[Stored data entries]
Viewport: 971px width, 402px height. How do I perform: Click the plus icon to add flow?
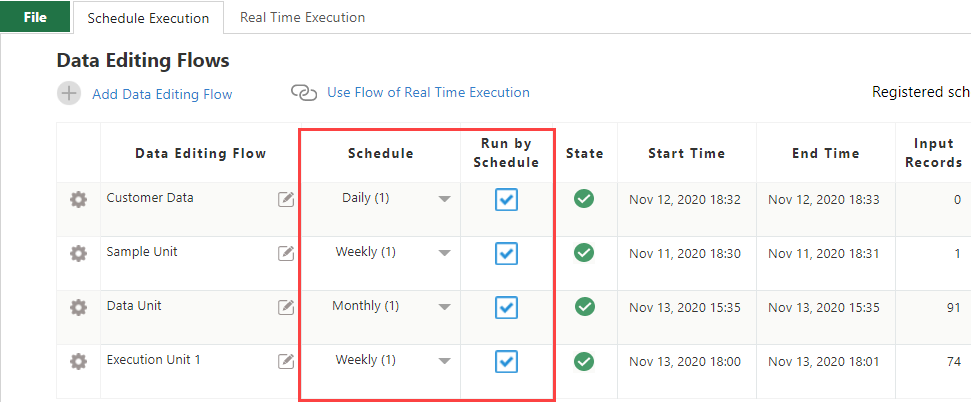(x=69, y=94)
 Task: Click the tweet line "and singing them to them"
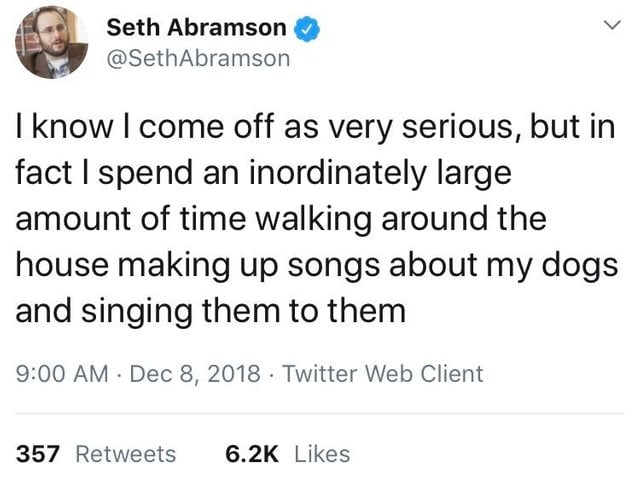click(210, 311)
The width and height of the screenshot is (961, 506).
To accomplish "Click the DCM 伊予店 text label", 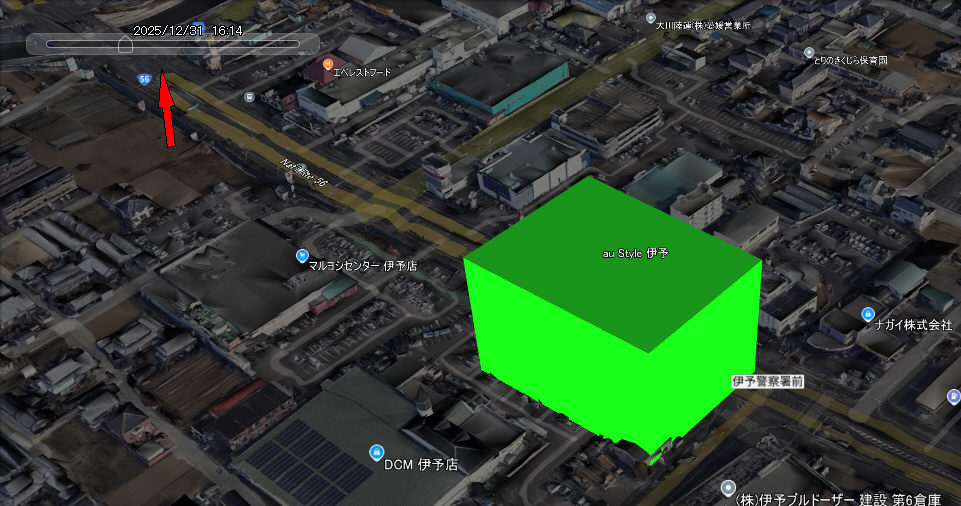I will coord(421,465).
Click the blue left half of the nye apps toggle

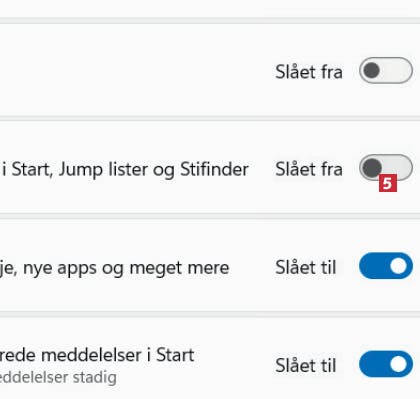coord(373,266)
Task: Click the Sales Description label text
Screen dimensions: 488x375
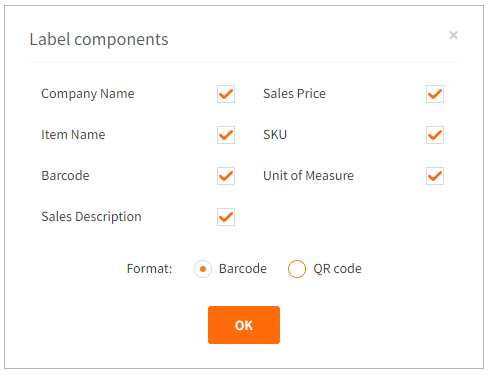Action: [x=91, y=217]
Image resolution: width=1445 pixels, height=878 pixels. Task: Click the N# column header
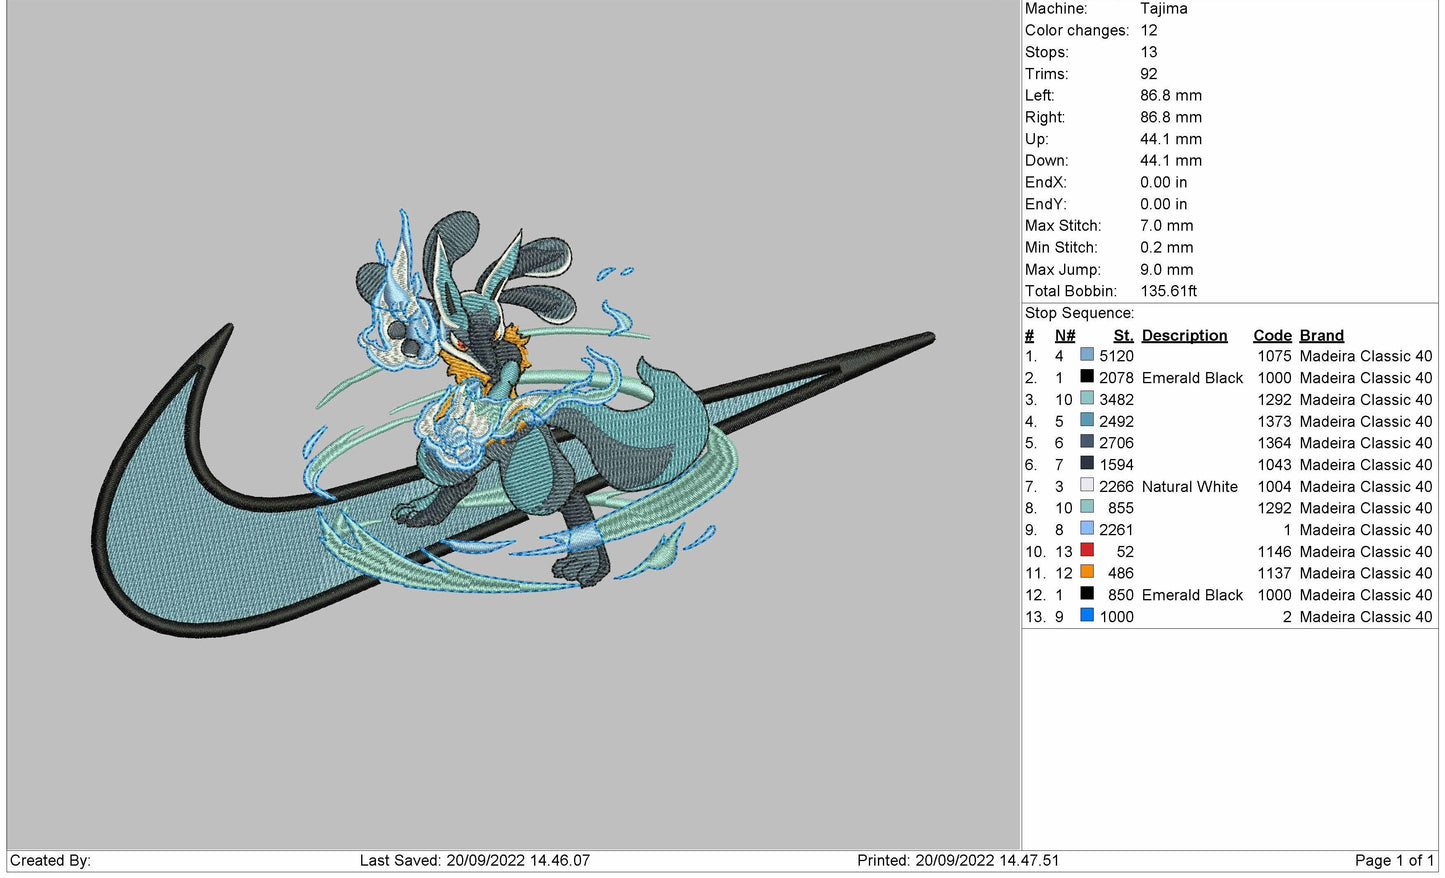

--- THE PROBLEM ---
Exactly the lines from the one with "Click the blue" through the end of the records are to be repeated, both ends included, and pictures are to be omitted.

--- ANSWER BELOW ---
Click the blue left half of the nye apps toggle

coord(373,266)
Task: Click the Sales Description label text
Screen dimensions: 488x375
Action: [x=91, y=217]
Image resolution: width=1445 pixels, height=878 pixels. Task: Click the N# column header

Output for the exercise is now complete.